In the records below, the line with "Select the last" opens the range and the line with "Expand the More section in sidebar" closes it; print that range exactly and nothing else.

(Records supplied Opens)

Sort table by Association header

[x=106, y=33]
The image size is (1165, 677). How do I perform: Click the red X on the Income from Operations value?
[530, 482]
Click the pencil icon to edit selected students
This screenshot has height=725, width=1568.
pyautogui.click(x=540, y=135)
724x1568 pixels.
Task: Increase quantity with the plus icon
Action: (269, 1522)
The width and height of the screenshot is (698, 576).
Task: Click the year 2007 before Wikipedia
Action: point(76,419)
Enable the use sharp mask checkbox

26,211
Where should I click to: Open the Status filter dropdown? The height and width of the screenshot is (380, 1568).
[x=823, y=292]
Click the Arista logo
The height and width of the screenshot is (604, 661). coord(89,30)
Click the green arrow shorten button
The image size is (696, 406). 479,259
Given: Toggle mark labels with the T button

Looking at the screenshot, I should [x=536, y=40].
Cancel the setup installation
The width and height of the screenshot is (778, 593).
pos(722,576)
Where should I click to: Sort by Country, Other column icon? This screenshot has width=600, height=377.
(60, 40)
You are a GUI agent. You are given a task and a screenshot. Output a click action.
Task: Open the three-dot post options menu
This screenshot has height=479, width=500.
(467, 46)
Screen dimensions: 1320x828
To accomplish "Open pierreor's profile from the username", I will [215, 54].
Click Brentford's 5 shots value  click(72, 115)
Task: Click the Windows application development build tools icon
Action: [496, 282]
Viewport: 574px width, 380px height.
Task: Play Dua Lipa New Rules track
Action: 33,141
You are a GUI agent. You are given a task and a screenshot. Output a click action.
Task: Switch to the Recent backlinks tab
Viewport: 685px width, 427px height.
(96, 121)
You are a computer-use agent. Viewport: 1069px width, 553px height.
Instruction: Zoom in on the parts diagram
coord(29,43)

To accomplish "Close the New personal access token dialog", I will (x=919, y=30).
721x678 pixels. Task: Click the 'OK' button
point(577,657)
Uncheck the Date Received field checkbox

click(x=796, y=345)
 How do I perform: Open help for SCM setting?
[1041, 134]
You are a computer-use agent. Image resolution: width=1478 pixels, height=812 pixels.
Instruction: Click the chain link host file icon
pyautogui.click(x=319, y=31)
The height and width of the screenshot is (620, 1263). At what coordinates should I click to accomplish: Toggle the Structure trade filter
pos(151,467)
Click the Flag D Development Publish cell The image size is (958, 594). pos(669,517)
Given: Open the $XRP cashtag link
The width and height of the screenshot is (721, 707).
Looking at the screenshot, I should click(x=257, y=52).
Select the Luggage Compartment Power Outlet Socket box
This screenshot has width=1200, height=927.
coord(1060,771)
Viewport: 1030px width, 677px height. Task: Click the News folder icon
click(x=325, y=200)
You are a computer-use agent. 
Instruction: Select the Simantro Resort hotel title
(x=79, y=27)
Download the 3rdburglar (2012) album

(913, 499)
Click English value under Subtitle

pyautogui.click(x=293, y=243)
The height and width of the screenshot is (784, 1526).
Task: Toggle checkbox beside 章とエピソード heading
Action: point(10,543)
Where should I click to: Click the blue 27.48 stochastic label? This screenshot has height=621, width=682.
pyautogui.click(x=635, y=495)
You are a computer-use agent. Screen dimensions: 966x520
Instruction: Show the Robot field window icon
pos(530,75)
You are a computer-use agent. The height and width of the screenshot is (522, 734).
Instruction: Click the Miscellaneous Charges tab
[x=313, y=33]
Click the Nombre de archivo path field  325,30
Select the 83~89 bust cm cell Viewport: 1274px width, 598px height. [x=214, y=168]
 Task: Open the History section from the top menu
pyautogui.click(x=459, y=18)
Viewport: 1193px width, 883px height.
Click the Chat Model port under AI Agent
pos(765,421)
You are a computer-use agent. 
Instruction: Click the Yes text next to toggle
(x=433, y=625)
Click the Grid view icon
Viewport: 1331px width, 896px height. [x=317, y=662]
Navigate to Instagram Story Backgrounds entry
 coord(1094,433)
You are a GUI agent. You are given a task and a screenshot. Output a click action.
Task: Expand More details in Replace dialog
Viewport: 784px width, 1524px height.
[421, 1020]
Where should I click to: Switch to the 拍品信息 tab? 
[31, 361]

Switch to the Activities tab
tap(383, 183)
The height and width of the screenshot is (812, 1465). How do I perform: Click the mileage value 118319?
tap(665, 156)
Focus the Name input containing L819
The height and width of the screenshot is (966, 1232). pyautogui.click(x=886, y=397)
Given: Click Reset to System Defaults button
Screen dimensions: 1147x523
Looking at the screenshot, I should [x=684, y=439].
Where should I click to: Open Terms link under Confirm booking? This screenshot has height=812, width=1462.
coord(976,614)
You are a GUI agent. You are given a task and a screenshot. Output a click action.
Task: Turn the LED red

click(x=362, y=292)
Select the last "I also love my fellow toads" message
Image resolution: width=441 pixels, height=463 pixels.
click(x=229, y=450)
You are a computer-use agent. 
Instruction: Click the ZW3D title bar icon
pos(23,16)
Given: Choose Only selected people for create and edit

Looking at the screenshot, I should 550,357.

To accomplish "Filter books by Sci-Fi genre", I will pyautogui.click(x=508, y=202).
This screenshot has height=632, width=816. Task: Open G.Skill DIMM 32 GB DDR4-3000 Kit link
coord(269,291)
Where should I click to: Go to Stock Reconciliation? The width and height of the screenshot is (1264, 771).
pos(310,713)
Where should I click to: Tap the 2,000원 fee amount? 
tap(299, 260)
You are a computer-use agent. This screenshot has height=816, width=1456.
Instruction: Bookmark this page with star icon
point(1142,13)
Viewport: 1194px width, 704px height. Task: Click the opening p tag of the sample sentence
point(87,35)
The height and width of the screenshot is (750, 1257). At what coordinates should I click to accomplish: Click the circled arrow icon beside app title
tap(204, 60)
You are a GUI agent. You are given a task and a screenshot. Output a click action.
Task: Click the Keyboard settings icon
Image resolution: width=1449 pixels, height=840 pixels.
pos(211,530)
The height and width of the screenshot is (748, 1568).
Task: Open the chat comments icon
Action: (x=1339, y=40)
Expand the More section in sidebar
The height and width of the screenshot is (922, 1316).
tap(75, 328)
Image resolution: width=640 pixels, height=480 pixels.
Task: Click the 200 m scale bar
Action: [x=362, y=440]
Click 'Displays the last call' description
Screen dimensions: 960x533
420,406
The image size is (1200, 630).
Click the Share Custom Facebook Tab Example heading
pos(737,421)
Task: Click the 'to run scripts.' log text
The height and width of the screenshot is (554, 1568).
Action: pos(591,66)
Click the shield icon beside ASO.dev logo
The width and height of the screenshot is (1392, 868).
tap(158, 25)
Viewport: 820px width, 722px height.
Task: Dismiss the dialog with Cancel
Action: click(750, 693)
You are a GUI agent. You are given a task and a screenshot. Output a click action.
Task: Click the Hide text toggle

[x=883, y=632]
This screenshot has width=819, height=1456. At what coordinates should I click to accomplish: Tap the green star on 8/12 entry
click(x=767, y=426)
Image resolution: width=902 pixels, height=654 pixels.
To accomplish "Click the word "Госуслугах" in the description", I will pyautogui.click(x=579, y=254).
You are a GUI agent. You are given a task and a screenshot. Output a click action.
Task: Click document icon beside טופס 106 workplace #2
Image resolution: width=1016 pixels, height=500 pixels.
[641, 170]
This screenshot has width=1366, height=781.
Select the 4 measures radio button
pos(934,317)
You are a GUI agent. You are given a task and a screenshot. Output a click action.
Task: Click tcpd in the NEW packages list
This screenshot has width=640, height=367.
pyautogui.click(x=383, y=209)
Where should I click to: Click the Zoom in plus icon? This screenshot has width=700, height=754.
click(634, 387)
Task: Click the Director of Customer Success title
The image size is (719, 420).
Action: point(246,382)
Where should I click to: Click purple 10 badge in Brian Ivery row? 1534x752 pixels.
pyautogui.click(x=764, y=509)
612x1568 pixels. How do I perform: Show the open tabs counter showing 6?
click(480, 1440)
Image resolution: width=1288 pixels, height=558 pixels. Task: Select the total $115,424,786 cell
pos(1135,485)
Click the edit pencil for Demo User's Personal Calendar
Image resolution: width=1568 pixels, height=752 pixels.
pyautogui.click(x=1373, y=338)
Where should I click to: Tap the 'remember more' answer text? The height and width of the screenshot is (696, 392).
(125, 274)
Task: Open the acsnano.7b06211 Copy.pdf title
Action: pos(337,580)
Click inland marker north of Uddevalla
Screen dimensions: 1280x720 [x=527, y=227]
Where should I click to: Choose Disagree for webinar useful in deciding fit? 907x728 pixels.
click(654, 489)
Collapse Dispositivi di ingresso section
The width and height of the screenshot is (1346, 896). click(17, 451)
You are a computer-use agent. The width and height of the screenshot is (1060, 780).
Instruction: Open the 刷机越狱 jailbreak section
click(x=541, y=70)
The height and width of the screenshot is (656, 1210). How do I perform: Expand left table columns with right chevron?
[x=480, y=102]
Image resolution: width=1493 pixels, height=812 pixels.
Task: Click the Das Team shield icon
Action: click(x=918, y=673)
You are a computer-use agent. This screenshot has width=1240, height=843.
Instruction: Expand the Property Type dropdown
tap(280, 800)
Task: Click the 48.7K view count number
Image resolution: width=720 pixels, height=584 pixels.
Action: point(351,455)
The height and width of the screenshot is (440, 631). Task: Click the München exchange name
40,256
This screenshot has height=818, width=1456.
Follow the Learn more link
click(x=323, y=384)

(Records supplied Closes)

§ **Result of this task**
Select the last "I also love my fellow toads" message
Image resolution: width=441 pixels, height=463 pixels.
click(x=229, y=450)
You are a computer-use agent. 
Instruction: Click the ZW3D title bar icon
pos(23,16)
Given: Choose Only selected people for create and edit

Looking at the screenshot, I should 550,357.

To accomplish "Filter books by Sci-Fi genre", I will pyautogui.click(x=508, y=202).
This screenshot has height=632, width=816. Task: Open G.Skill DIMM 32 GB DDR4-3000 Kit link
coord(269,291)
Where should I click to: Go to Stock Reconciliation? The width and height of the screenshot is (1264, 771).
pos(310,713)
Where should I click to: Tap the 2,000원 fee amount? 
tap(299, 260)
You are a computer-use agent. This screenshot has height=816, width=1456.
Instruction: Bookmark this page with star icon
point(1142,13)
Viewport: 1194px width, 704px height. Task: Click the opening p tag of the sample sentence
point(87,35)
The height and width of the screenshot is (750, 1257). At what coordinates should I click to accomplish: Click the circled arrow icon beside app title
tap(204, 60)
You are a GUI agent. You are given a task and a screenshot. Output a click action.
Task: Click the Keyboard settings icon
Image resolution: width=1449 pixels, height=840 pixels.
pos(211,530)
The height and width of the screenshot is (748, 1568).
Task: Open the chat comments icon
Action: (x=1339, y=40)
Expand the More section in sidebar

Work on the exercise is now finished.